The North Korean troop deployment, though symbolic at the moment, said Ms Chevreuil, also served Moscow's communication strategy.

"Russia could appear as having friends who would be ready to send people on the ground, while Ukraine only receives material support," she said.

Most of the North Korean troops sent to Russia are believed to be light infantry units so they would most likely be sent into battle as small squads using light arms and mortars.

The North Koreans also have no experience of drone warfare and in a war where drones do a lot of killing, it would be a bloody learning experience for the new combatants.

If the North Korean troops are only engaged to fight on Russian territory in Kursk, then the US and Nato are unlikely to react, said Mr Samus.

But it is also not certain how Nato would react if they were deployed to fight on Ukrainian territory.

"To be honest, Nato absolutely is not ready for this situation," believes Mr Samus, adding that the alliance can criticise such a development but "cannot provide any decisive, practical solutions".
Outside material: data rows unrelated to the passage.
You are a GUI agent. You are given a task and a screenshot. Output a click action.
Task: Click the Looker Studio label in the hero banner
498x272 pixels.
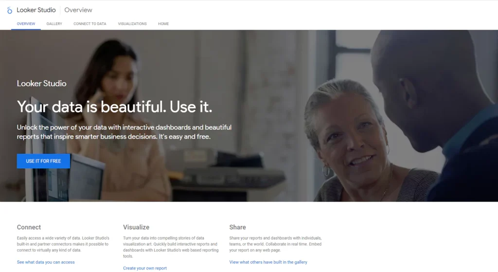click(42, 84)
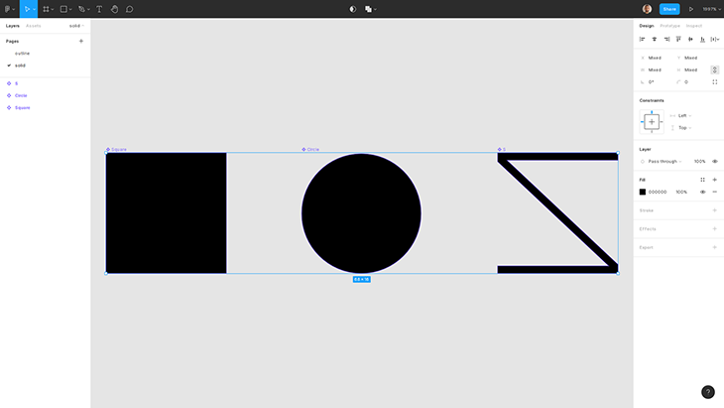This screenshot has height=408, width=724.
Task: Select the Move tool
Action: coord(26,9)
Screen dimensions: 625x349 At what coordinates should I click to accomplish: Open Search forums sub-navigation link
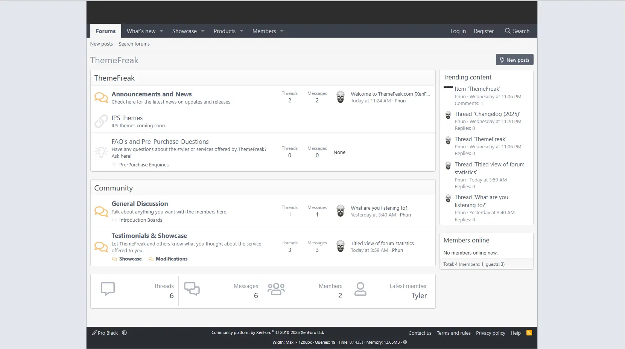point(134,44)
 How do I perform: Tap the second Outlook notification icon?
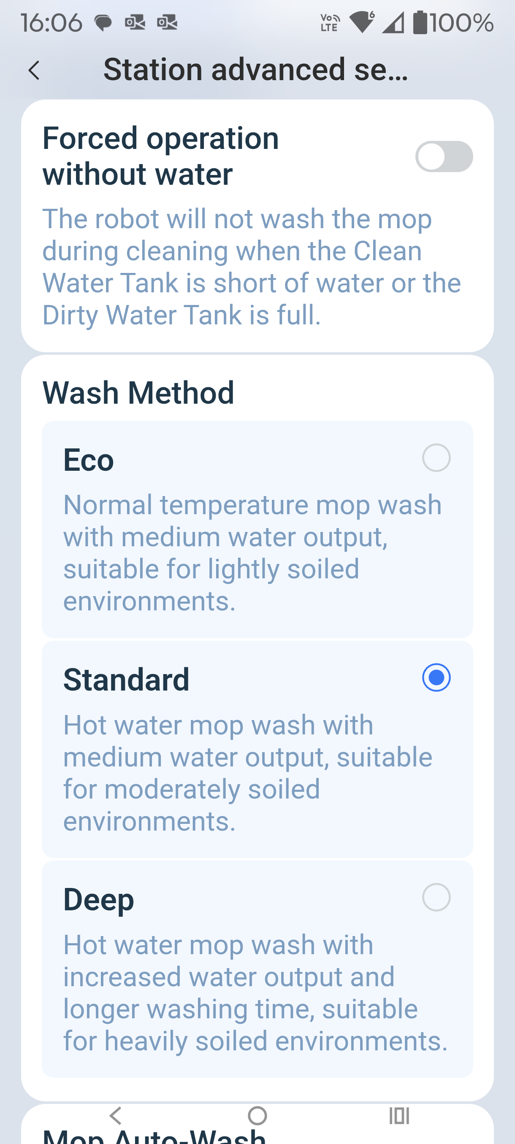(167, 22)
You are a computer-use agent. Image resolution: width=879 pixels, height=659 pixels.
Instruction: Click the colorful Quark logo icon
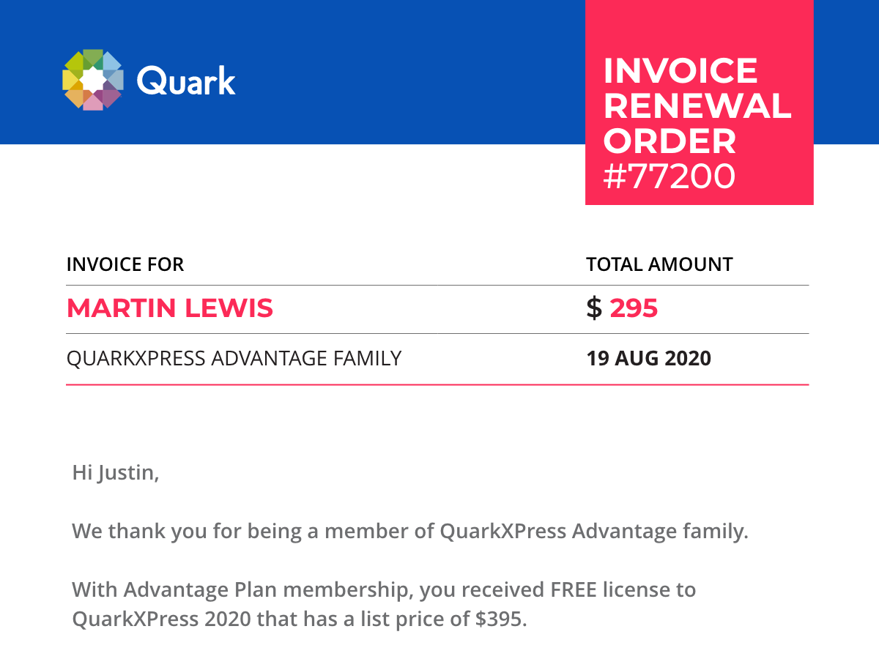pos(92,80)
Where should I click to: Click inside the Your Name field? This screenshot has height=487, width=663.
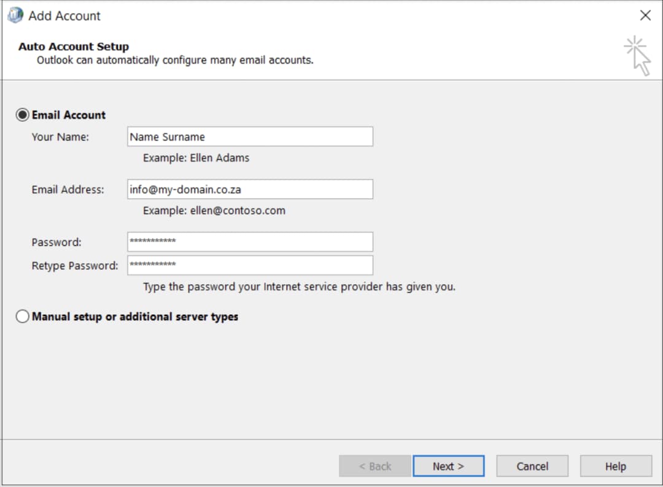pyautogui.click(x=250, y=136)
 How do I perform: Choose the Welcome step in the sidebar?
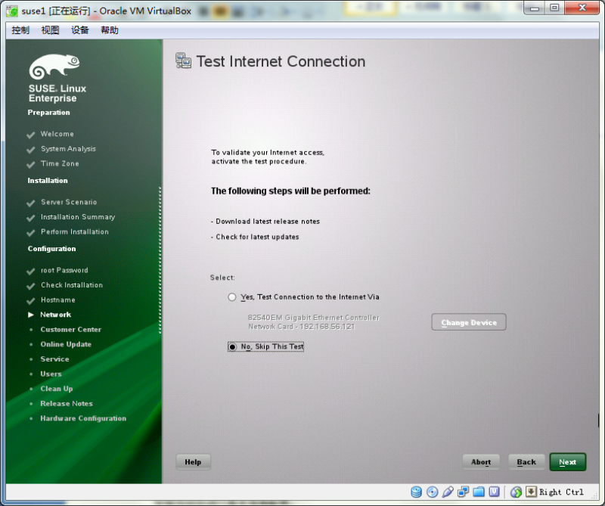pos(59,134)
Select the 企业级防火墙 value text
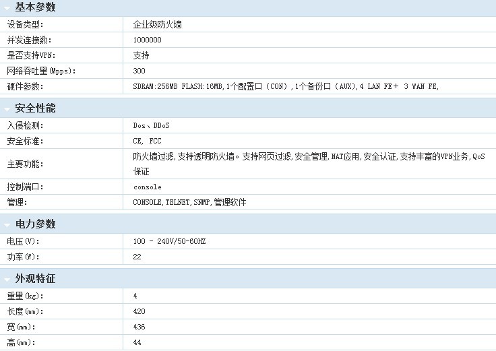The width and height of the screenshot is (496, 351). coord(157,24)
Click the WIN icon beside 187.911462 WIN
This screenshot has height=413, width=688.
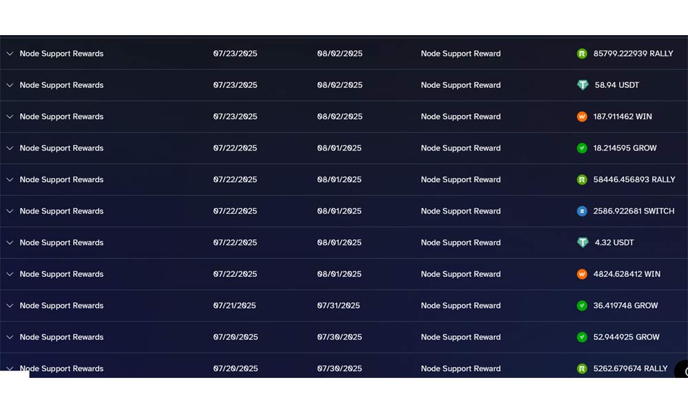[582, 117]
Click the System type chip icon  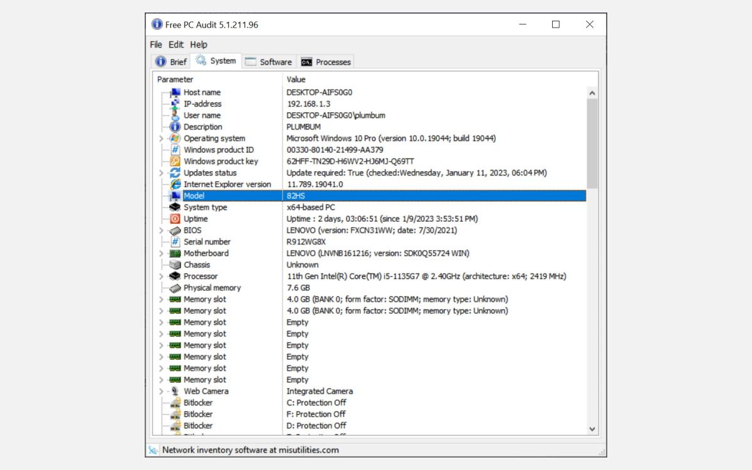(x=176, y=207)
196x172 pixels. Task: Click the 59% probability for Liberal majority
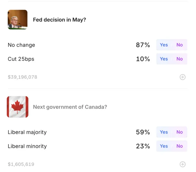tap(143, 132)
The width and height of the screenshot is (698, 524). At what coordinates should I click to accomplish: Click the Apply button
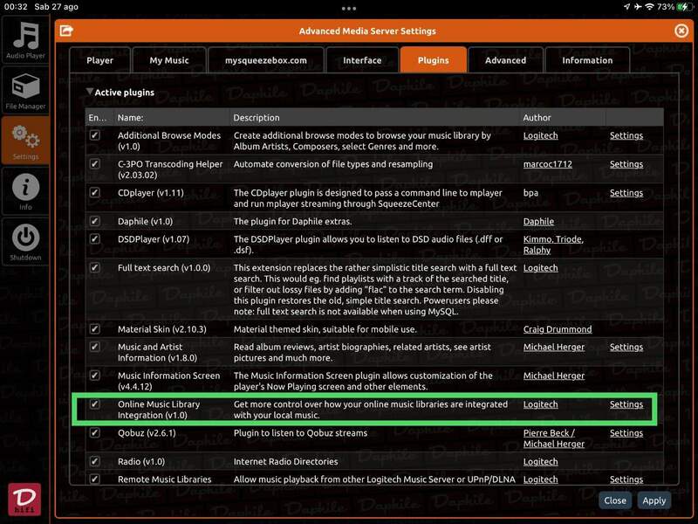point(654,500)
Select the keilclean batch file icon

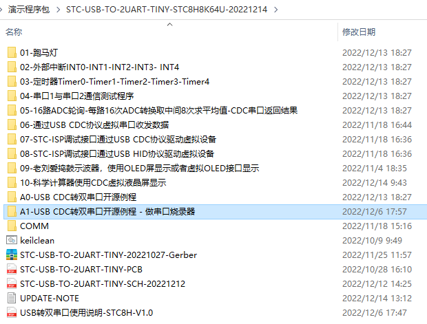pyautogui.click(x=12, y=240)
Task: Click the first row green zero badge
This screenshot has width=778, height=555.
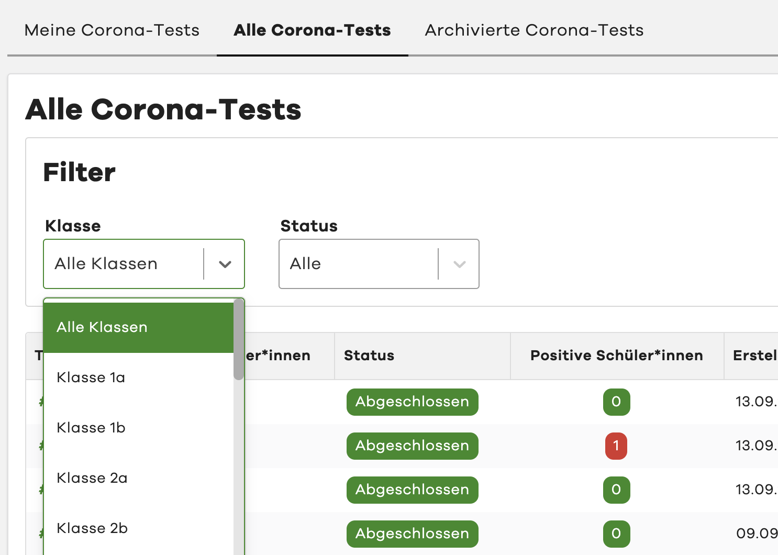Action: point(616,402)
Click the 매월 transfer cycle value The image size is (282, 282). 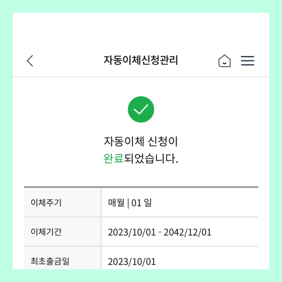(x=116, y=203)
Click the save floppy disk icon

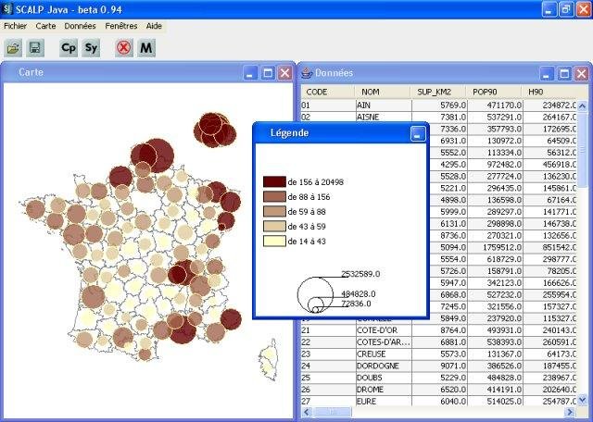(x=35, y=48)
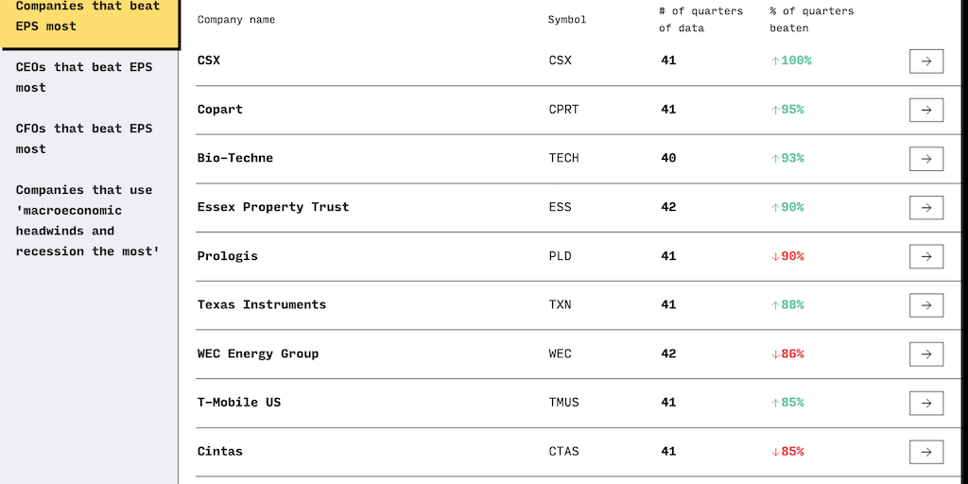This screenshot has height=484, width=968.
Task: Click the Prologis row arrow button
Action: [925, 256]
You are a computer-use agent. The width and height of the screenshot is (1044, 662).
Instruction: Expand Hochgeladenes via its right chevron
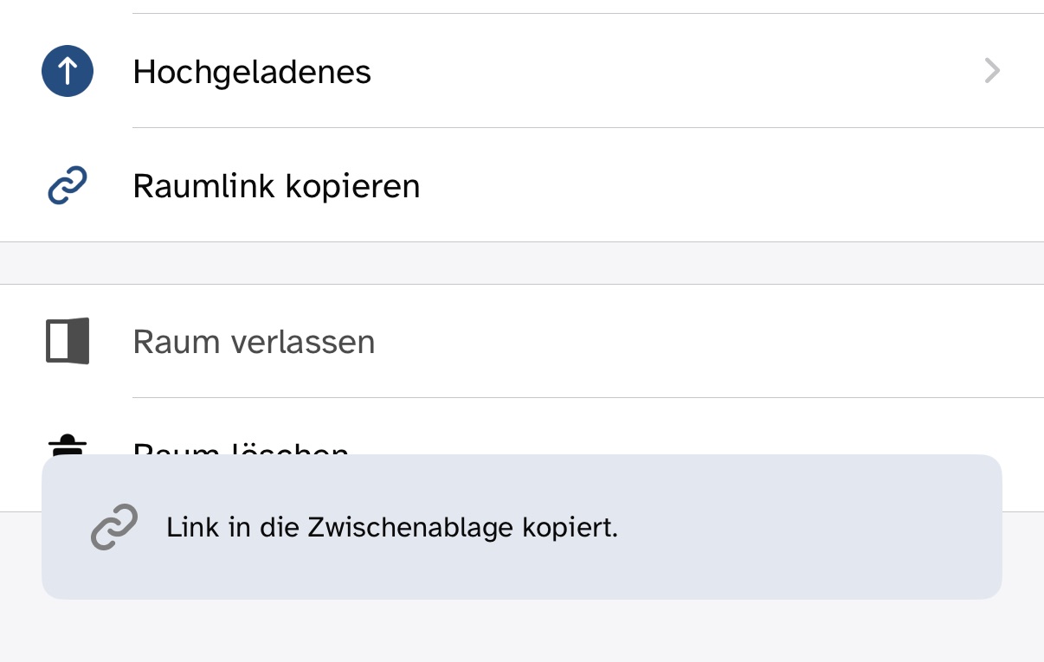pyautogui.click(x=993, y=71)
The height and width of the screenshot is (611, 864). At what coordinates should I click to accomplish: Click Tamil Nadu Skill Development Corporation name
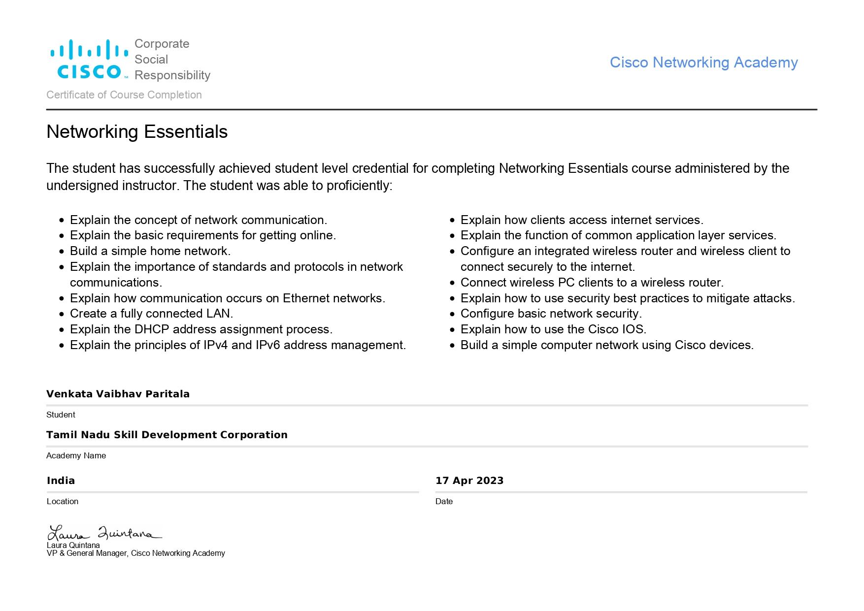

There could be a role for China to play in all of this too.

The New York Times reported on Thursday that US officials have already held talks with senior Chinese diplomats to use their influence on Pyongyang to halt further troop deployments.

A Pentagon spokesperson said during the week that there would be no limitations placed on Ukraine to use US-supplied weapons to target North Korean troops as co-belligerents in the war.

Ukraine, of course, has long been asking the US and its European Nato partners to lift restrictions on the use of long-range weapons against Russian military targets within Russia. It would strike Kyiv as odd if they were only allowed to use western-supplied weaponry to target North Korean units and not Russian ones.

The deployment of North Korean troops offers a worrying development, showcasing Russia's willingness to use new tactics in order to prolong the war.

If the troops are to be used in Ukraine itself, any future reaction from the US and, more broadly, Nato, may depend on who wins Tuesday's US presidential election.